▶ _TEXT PROVIDED_
# # # # #

I’m Irish, as if my surname didn’t give this away. And like most Irish people, I enjoy seeing, hearing, and reading about things Irish. So, of course, I was naturally drawn to Belfast, a semi-autobiographical working class family drama, set in a mixed (Protestant and Catholic) neighborhood block in the city during turbulent times in the 1960s.

Belfast is a story about family—all of the facets, emotional as well as everyday—and the power of love during times that stretched the human capacity to get through (unemployment in Northern Ireland at the time was extremely high). Belfast was shot during the pandemic when the set was in lockdown. According to Director Kenneth Branagh, the atmosphere that attended the filming had many elements in common with the lockdown experienced in 1969 in his Belfast neighborhood, when it wasn’t safe to venture out. The image of paving stones being dug up and removed (so they couldn’t be used as weapons) was like the foundation of your life being literally pulled out from under you; a sense many of us felt (and feel still) during this pandemic.

Filmed mostly in black and white, Belfast—especially the wonderful street scenes—reminds one of Alfonso Cuaron’s Roma. Branagh, who also wrote the screenplay, assembled a marvelous family cast for this film. There’s the father, played by Jamie Dornan, also from Belfast, and the mom (Caitrona Balfe), the grandparents, including the grandmother played by Judi Dench, the neighbors, an older brother and nine-year-old Buddy (Jude Hill). It’s through Buddy’s eyes that we experience Branagh’s remembrances, both tragic and joyous, of life in his Belfast at the time. Perhaps, too, we are drawn into this Belfast family and neighborhood by way of Van Morrison (from Belfast) and his music that runs throughout film.

What’s engaging and so heartwarming about this film is that the characters—what they each mean and what they mean to each other—are so familiar. We feel for them, we laugh with them (there are some really good jokes in this film), and we cry with them (I wet my mask again). Belfast should not be missed.

                                                                                ***

From the perspective of one nine-year-old boy in Northern Ireland to another nine-year-old boy who moves around (from SoCal to NYC to New Orleans), the concept of love and love of family and all that goes along for the ride, links, in a way, Belfast and C’mon C’mon.

# # # # #

▶ _TASK GOAL_
Can you pick up the film review on Belfast and continue it from where it stops? These records were drawn from a separate source and are unrelated to the film review.

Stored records

# # # # #

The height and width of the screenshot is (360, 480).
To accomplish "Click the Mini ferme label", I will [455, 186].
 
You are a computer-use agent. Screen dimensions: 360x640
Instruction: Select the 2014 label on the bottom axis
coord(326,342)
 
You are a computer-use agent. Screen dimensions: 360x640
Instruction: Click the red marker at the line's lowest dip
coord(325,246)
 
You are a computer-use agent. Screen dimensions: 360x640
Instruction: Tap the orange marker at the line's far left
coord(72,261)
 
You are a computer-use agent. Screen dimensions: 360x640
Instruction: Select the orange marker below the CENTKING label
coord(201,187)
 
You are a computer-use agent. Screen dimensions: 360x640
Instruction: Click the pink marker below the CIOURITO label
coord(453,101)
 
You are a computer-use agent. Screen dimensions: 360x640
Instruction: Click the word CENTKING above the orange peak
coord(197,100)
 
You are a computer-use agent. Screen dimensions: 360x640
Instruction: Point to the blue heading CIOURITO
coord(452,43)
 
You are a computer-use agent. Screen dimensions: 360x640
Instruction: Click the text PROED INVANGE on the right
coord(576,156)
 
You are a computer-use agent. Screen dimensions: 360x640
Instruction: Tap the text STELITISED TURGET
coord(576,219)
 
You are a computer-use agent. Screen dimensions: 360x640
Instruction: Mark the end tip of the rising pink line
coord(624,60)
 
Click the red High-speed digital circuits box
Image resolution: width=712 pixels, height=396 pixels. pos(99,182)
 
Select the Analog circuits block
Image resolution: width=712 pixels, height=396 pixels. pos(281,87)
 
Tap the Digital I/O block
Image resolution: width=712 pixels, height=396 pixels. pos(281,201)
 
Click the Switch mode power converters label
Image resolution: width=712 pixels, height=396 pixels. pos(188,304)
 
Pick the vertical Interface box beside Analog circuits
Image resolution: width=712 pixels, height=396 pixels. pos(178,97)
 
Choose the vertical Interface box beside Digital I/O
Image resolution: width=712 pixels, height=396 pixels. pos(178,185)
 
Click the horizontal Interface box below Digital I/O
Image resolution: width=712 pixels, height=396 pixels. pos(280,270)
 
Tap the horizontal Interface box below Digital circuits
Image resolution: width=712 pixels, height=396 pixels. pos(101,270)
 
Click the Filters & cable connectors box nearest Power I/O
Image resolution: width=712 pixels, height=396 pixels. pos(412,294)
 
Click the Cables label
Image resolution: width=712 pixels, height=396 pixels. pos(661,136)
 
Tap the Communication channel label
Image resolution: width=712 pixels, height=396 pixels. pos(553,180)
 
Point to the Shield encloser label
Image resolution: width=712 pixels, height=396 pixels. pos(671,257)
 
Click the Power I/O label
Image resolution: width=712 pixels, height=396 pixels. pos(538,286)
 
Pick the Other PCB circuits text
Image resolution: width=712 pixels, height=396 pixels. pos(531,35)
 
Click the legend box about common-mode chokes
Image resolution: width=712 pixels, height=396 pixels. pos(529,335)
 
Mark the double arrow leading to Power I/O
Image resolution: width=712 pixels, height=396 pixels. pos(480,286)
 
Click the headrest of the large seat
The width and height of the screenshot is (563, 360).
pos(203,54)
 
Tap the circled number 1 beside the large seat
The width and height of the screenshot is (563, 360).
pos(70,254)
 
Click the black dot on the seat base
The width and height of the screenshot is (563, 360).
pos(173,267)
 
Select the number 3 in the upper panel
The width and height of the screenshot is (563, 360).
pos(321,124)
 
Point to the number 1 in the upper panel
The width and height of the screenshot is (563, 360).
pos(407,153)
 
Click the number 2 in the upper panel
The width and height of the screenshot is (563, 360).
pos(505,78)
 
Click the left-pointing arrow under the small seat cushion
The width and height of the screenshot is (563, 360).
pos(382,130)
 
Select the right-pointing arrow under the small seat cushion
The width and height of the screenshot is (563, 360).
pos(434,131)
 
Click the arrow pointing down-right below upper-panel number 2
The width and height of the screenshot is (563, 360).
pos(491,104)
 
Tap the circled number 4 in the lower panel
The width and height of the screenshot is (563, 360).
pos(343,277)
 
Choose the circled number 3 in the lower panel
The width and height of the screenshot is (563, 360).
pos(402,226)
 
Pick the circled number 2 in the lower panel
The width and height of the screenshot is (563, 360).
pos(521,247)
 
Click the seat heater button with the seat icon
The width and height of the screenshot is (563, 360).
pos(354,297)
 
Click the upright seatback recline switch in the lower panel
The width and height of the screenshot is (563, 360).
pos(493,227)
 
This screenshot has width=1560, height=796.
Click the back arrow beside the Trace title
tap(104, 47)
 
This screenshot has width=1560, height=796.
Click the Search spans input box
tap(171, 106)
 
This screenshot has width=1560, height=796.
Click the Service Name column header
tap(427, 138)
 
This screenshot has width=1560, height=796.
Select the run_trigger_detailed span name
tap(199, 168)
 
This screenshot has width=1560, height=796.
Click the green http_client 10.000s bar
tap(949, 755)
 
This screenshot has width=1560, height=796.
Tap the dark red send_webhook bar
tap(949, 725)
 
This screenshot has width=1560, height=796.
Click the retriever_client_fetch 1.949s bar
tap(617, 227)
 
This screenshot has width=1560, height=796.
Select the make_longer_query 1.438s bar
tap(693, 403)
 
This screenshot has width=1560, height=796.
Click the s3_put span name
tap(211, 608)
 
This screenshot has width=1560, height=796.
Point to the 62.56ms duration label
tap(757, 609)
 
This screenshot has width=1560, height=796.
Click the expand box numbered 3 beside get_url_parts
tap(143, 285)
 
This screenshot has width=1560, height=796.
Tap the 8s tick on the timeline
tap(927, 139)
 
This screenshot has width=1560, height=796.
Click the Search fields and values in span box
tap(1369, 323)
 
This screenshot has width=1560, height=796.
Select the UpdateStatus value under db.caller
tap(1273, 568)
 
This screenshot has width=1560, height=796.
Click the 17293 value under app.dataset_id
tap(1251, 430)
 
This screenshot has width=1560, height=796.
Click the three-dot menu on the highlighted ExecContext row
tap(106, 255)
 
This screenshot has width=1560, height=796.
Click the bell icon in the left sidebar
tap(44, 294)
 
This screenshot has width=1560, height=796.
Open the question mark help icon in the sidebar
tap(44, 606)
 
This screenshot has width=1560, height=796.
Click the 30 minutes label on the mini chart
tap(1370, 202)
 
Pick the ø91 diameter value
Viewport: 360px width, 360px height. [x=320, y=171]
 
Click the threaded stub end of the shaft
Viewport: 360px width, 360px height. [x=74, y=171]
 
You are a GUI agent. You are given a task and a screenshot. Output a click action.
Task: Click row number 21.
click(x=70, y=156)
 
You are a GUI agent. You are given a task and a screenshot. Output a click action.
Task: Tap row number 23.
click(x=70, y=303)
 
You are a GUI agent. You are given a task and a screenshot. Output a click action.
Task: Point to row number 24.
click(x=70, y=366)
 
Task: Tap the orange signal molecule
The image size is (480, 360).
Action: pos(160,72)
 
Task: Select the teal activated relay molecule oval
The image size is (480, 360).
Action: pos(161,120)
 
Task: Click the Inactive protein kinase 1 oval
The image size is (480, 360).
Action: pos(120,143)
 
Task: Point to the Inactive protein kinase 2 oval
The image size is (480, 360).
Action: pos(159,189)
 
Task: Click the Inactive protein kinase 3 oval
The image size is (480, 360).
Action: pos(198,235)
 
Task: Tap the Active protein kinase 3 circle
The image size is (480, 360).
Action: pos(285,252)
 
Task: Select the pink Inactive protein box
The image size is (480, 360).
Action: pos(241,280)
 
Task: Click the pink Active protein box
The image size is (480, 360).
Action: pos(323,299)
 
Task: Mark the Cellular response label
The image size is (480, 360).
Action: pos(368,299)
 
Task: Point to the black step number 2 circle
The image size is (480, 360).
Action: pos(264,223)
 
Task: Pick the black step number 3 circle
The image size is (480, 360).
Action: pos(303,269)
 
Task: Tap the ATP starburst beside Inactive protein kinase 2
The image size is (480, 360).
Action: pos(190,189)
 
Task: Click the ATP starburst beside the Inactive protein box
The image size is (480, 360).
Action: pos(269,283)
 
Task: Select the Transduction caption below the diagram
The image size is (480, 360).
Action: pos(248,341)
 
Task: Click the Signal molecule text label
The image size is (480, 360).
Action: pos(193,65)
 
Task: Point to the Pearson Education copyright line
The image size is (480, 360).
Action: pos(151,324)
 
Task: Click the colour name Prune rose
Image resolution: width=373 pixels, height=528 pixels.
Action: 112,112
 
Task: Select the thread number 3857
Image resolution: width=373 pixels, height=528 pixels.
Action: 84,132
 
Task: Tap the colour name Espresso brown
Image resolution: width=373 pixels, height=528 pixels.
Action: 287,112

# # # # #

▶ _ANSWER FOR THE TASK_
C’mon C’mon is about finding out who we are and what we want to be in the eyes of someone else. In the case of this wonderful film directed by Mike Mills (20th Century Women), the two someones are Johnny (Joaquin Phoenix), a radio journalist who travels the country asking young people what they think the future holds, and his young nephew, Jesse (Woody Norman). Jesse is overly intelligent, preoccupied, and precocious to the point of being at times obnoxious, a condition having perhaps something to do with other issues. Jesse’s father is having issues of his own, which prompts his mother, Viv (Gaby Hoffman), to ask Johnny to take care of Jesse while she tends to business. The dynamic between Jesse and Johnny is intriguing, heartwarming, mildly combative and thus uncomfortable, and in several instances humorous and loving.

The film was shot in black and white, and the contrast provided an interesting and stark way to shape the characters, the cityscapes in which they found themselves, and the emotional back-and-forth they experienced. Per Director Mills, in an interview with Alexander Payne, “black and white gives you more tonal elbow room.”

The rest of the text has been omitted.